IMA World Health has been working with the Ministry of Health in the Democratic Republic of Congo, or DRC, for more than 10 years to support the development of an effective and efficient National Health Information System in the country. This central reporting system collects health statistics for the entire country. Given the recent significant strides made in improving this system, the ultimate aim now is to have all stakeholders shift to using the national system, reducing the parallel reporting systems that do not bolster the local government initiative.

In the past, DRC’s national health information system struggled to provide useful data that could be used to improve health decision-making and guide resource allocation. This was largely due to health facilities and their workers lacking the equipment, training and time to effectively collect, input and analyze data. Now through a collaboration with many partners, including the Ministry of Health and IMA World Health implementing the Access to Primary Health Care Project, or ASSP, the team has rolled out a web-based management information system known as DHIS 2 across health zones in DRC with help from principal technical partner, BAO Systems.

“This collaboration kicked off in 2012 when, with money from UK’s Department for International Development, we were able to take the ministry to South Sudan and show them what we had done there to get a health information system that is reporting on health statistics for the country,” said Dr. Larry Sthreshley, IMA World Health DRC Country Director. “After that trip, within six months the government had adopted DHIS as its national platform and quit working with its old system.”

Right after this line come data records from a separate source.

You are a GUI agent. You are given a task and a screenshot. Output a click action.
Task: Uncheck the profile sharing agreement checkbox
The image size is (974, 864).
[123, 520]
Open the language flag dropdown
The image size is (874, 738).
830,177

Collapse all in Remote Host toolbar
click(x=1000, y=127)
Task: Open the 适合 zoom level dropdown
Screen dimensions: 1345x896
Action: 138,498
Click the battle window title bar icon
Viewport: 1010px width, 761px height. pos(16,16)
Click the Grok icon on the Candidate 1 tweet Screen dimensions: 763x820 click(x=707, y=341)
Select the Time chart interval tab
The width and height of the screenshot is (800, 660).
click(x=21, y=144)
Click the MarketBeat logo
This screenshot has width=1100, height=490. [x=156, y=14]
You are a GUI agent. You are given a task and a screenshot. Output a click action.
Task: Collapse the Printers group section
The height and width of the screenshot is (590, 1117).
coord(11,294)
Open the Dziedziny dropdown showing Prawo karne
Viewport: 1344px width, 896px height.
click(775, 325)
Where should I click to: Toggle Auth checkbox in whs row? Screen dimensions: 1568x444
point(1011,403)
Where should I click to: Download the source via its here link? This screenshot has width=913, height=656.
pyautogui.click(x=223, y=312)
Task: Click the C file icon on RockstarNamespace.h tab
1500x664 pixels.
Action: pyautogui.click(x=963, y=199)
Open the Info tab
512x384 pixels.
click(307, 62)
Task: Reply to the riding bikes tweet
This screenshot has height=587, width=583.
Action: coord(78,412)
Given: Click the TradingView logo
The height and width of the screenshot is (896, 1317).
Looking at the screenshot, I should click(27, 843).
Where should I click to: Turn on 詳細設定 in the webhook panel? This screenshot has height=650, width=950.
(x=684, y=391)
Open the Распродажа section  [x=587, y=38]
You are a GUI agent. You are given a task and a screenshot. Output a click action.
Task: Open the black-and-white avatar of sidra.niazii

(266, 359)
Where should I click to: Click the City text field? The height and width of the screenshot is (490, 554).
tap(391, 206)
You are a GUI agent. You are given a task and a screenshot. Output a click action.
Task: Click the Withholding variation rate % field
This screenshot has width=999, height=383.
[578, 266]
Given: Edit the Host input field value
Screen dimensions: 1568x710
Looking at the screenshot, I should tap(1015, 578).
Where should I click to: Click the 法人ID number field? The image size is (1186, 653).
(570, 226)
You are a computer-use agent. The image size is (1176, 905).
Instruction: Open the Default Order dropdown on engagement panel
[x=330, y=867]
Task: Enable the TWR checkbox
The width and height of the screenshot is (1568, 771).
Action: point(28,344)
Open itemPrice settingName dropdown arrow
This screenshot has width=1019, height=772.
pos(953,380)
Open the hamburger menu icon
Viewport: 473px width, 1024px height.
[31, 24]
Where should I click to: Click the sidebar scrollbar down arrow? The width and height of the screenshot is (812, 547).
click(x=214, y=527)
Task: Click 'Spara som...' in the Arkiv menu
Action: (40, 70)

The effort has resulted in more than 89 percent of the country using the new platform. As part of this integration, the country’s 516 health zones moved from paper-based reporting at all levels to electronic reporting at the health zone level with health workers inputting the paper-based reports from health centers into the system on a monthly basis. To help ensure success, VSAT satellites and solar panels were installed in health zones that did not have electricity or internet access to ensure this monthly reporting into the system.

As a result of rapid and effective transition, in October 2016 IMA hosted senior officials from DRC in Washington, D.C., including the Secretary General of the Ministry of Health and the head of the National Health Information System Division to discuss possible next steps to improve the system. Also in attendance were all major supporting staff from the ministry, BAO and IMA.

“The goal of the meetings in D.C. was to meet with our principal technical partner, BAO, and discuss the technical options that are available to the country for it to configure its health information system in away that it becomes more accurate and more accessible to everyone,” Sthreshley said.

For the DRC officials, the week of meetings was also a chance for them to meet with experts, ask questions and discuss the roll out for the next version of DHIS 2 in 2017.

“I am very satisfied with the collaboration between the government in DRC, the Ministry of Health and IMA,” said Dr. Mukengeshayi Kupa, the Secretary General of Health in DRC. “I am also very impressed by the work done by BAO. It is very important because we need to improve the health information national system in DRC, and DHIS 2 is a very very useful software.”

In fact, according to Kupa, he believes that the country’s health system and the people of DRC will benefit from the system as it expands and improves.

“It is clear now that we have two priorities moving forward. The first is to do everything necessary to improve our use of DHIS 2 and the second is to see how to integrate other programs into DHIS 2. We will host a workshop in DRC to see how to move forward with these priorities.”

Dr. Salomon Salumu, the head of the National Health Information System Division, echoed the sentiments of the Secretary General.

“This week of meetings is important because there are a lot of conversations happening in the country about our collaboration and people want to learn more,” Salumu said. “So it is important that we are here with all the experts to discuss the roll out of the second version of DHIS 2 and its integration.”

According to Sthreshley, IMA now conducts almost all of its reporting through the DHIS 2.

“We have come to a point in the project where we need to look at what our options are for the future and how we can fit our activities to the new national health plan,” Sthreshley said. “This way all health information data within the country can go through a complementary or open source platform so that it is accessible to the government, donors and anyone else that needs information on health in DRC.”

The roll out of the second version began in March 2017. The long-term goal is to have all stakeholders in DRC working through DHIS 2 with access managed by the national government.

Members of the IMA staff and DRC government are attending the “DHIS 2 Symposium 2017” this week hosted by the University of Oslo and BAO Systems taking place on March 23 – 24 in Washington, D.C.

The Projet d’Accès aux Soins de Santé Primaire, or the Access to Primary Health Care Project (ASSP) is a 5-year, £182.9 million (US $304.5 million) project funded by the department for International development (DFID) through UK Aid and the Swedish International Development Cooperation Agency (Sida). The ASSP project seeks to improve primary health care in 56 health zones in five provinces of the Democratic Republic of Congo – Kasaï Occidental, Maniema, Equateur, Oriental and South Kivu – for a population of 8.3 million people. IMA World Health leads the consortium of implementing partners including SANRU, CARITAS, World Vision and IRC, with technical assistance from Tulane University (in collaboration with the University Of Kinshasa School Of Public Health), Pathfinder, HISP, and IntraHealth.